* [What needs to be done] Scan the records for "message". Show the matching lines.
***** Study material *****
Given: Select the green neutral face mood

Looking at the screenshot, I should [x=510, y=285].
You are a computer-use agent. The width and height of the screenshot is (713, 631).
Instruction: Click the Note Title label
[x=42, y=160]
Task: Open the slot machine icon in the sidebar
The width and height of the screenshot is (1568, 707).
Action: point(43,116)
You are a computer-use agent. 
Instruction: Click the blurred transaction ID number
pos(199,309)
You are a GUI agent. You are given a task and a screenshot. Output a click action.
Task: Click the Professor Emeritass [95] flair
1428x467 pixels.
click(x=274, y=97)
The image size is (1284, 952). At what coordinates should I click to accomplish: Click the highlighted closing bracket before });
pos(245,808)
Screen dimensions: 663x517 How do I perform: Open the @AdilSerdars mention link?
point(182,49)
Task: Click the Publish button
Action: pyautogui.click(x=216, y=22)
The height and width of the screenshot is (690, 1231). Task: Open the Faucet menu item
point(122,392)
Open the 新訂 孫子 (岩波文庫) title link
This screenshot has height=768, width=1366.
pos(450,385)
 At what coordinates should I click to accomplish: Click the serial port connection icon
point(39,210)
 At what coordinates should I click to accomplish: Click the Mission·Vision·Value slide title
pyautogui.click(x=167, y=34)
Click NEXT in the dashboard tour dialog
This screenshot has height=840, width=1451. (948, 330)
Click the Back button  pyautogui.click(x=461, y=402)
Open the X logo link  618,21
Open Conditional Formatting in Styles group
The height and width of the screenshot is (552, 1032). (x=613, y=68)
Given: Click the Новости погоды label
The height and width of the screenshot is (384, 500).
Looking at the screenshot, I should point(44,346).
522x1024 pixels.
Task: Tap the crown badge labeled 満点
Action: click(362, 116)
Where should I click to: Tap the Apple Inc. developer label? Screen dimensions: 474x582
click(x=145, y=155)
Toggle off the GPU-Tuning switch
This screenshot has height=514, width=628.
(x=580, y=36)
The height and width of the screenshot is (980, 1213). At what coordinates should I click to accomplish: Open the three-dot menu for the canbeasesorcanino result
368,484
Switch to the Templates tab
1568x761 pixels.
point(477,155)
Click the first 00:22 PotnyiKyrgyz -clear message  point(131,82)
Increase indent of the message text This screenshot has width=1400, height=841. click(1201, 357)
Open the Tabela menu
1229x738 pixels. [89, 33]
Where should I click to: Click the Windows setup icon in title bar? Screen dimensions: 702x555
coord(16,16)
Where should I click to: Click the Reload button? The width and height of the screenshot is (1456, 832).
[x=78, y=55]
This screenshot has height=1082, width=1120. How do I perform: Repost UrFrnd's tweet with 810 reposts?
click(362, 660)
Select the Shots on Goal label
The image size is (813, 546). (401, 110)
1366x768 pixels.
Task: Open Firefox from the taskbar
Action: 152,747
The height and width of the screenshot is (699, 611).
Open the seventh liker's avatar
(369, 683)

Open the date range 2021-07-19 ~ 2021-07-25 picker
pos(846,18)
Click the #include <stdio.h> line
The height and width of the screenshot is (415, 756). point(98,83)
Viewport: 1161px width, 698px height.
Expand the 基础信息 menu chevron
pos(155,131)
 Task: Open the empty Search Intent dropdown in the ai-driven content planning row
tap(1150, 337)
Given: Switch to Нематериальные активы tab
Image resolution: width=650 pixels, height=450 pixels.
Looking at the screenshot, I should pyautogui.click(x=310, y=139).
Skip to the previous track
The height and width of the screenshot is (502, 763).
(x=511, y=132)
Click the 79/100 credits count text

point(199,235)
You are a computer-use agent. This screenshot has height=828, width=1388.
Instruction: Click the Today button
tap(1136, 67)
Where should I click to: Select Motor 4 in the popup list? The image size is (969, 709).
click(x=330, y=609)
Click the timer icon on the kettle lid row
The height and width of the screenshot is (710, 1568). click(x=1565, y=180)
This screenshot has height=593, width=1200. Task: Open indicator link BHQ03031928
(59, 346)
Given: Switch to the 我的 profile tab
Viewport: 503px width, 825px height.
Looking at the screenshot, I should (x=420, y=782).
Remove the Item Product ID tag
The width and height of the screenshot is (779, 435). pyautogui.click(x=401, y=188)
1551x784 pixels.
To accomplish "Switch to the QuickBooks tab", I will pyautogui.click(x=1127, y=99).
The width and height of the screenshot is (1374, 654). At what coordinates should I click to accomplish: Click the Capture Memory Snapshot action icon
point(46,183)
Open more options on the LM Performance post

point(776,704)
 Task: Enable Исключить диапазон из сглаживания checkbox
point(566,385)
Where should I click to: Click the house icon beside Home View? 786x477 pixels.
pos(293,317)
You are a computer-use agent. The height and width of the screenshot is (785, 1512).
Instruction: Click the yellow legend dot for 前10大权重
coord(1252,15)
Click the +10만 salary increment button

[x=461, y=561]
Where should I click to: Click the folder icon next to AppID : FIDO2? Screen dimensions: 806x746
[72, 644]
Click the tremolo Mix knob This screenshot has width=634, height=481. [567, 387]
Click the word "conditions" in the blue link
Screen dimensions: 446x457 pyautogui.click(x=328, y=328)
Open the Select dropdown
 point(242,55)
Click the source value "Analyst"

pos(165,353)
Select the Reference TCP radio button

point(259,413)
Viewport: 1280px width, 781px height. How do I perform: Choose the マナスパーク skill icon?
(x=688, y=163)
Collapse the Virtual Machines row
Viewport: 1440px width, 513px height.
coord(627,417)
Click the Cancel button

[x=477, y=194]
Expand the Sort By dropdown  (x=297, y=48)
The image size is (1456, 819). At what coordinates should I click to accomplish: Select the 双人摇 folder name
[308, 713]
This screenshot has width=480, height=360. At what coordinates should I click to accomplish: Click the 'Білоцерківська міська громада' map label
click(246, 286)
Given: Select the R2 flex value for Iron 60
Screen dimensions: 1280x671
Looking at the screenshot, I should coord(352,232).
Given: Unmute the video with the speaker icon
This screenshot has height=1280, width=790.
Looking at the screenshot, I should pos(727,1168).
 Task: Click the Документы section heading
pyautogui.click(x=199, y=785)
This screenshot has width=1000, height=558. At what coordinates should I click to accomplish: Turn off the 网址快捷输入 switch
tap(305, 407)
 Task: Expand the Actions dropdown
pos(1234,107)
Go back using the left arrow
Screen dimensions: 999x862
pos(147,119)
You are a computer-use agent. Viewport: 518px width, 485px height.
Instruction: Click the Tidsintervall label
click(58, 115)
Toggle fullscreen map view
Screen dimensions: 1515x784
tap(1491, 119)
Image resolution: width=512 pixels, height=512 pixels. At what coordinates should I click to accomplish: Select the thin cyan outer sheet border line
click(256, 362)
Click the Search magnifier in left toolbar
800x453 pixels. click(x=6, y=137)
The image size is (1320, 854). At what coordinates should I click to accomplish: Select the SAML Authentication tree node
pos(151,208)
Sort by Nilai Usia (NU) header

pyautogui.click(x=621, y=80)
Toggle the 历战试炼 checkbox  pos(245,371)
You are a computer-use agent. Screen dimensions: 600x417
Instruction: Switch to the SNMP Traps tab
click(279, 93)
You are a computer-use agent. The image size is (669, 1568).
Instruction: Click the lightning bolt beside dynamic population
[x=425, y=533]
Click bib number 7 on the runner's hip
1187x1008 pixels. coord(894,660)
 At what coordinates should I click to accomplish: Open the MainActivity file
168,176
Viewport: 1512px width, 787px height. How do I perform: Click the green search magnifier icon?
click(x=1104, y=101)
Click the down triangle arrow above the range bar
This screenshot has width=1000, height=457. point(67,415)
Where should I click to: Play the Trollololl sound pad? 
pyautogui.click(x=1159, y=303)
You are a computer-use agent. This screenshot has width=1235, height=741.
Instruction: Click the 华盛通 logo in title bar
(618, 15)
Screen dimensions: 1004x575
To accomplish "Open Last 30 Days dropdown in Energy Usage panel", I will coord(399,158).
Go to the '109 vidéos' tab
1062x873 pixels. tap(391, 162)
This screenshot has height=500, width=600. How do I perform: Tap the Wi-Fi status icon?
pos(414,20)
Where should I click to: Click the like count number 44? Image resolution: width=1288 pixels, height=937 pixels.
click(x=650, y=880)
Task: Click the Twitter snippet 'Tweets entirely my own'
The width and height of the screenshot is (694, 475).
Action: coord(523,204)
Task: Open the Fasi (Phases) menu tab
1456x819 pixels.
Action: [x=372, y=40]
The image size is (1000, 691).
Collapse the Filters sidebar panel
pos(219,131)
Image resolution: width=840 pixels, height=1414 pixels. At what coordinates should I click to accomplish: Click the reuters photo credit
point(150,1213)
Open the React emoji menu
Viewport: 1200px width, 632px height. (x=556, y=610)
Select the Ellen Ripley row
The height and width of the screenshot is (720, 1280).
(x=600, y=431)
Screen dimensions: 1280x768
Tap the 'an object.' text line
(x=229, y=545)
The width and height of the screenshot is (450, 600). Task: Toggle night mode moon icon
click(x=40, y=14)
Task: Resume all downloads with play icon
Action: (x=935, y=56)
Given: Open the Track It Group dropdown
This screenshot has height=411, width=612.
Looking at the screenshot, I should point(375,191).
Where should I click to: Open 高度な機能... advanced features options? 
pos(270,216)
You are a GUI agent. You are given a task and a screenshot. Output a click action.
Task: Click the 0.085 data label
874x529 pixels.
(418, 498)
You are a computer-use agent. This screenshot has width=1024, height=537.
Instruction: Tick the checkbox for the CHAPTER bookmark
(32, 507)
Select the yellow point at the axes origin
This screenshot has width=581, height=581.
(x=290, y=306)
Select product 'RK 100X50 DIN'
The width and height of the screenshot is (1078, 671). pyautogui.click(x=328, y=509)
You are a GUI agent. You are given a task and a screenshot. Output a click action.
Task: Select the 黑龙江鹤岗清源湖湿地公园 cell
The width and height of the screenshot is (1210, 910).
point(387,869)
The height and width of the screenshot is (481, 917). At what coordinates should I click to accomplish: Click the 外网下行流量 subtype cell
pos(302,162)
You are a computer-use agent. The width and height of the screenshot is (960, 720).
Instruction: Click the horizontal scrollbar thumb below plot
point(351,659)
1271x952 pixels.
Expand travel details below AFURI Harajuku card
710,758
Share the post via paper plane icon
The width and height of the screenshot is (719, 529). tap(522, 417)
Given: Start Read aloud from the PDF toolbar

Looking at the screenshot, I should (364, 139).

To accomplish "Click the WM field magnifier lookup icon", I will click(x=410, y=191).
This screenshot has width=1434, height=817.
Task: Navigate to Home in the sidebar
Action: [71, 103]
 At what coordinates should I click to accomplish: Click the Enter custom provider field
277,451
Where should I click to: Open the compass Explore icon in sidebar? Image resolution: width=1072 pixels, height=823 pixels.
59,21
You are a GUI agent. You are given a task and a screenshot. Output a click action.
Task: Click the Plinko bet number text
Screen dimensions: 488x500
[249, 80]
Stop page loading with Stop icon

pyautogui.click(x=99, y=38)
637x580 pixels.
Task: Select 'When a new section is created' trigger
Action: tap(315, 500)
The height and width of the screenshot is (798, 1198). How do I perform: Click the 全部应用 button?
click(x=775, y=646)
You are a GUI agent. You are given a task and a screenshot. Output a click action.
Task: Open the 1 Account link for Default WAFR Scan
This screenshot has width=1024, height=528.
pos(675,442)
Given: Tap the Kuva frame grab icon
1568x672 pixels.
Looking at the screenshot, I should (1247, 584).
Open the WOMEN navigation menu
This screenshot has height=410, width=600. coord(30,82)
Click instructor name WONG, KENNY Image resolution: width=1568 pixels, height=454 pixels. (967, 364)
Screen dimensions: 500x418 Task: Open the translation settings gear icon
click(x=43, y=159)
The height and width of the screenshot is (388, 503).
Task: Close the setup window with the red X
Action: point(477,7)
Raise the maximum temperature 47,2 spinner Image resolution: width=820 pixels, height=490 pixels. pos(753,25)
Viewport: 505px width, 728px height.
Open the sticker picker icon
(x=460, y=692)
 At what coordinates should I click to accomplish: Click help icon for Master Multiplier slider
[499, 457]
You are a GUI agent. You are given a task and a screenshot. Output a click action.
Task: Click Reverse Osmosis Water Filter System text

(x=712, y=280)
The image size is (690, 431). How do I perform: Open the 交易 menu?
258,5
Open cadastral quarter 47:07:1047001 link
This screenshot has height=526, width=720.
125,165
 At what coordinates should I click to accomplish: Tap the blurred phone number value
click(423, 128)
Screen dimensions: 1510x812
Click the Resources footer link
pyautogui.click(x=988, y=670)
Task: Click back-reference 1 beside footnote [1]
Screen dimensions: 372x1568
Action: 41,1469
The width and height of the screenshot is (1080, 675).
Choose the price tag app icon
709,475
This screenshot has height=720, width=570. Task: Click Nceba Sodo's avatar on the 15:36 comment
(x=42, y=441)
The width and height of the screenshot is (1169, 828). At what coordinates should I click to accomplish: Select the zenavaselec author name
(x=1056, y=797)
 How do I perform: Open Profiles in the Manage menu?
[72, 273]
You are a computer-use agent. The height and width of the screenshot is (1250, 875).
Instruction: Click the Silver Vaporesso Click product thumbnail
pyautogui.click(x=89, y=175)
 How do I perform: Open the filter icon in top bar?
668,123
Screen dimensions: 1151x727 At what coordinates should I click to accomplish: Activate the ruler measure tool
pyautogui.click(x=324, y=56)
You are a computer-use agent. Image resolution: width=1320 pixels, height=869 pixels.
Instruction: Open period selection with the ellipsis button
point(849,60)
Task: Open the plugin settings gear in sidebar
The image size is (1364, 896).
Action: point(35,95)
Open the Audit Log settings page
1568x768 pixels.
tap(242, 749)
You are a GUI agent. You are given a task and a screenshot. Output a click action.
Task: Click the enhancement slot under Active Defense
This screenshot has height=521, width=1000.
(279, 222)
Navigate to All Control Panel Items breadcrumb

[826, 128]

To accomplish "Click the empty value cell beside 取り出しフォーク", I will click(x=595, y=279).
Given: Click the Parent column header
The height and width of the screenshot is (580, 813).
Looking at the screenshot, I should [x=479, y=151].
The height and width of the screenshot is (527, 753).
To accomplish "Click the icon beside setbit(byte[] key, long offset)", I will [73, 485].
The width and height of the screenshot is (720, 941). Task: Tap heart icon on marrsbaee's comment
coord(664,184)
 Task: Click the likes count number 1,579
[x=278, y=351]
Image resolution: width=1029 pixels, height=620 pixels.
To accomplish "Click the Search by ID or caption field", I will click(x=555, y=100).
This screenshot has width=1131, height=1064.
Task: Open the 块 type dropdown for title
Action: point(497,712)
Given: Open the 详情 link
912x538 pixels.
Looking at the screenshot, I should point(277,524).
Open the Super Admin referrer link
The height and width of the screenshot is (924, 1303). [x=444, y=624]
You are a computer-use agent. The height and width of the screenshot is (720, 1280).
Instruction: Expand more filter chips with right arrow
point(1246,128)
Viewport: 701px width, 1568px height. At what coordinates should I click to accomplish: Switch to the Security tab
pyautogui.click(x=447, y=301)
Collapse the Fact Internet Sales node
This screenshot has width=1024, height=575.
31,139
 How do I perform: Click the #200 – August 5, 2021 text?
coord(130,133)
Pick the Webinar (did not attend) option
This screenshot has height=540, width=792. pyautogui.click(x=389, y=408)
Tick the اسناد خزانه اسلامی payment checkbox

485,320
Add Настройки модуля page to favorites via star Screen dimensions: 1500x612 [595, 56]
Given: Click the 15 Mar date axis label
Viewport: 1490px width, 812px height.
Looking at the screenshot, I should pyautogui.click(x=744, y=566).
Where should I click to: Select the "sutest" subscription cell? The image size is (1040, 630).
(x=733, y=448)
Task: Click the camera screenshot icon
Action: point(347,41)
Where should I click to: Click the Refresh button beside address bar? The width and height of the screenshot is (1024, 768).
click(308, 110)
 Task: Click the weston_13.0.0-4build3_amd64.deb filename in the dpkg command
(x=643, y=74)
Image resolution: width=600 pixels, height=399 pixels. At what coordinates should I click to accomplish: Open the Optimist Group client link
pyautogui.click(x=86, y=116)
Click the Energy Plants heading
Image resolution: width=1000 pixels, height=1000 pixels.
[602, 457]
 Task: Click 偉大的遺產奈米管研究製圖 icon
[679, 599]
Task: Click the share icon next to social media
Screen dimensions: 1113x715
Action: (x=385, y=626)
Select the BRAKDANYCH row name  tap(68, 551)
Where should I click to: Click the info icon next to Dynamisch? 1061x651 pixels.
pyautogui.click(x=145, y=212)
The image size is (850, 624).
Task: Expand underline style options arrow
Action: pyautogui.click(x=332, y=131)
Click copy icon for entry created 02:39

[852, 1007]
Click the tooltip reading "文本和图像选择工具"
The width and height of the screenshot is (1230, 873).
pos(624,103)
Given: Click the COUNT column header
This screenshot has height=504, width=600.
*****
* [Answer section]
Click the first 00:22 PotnyiKyrgyz -clear message  point(131,82)
Increase indent of the message text This screenshot has width=1400, height=841. click(1201, 357)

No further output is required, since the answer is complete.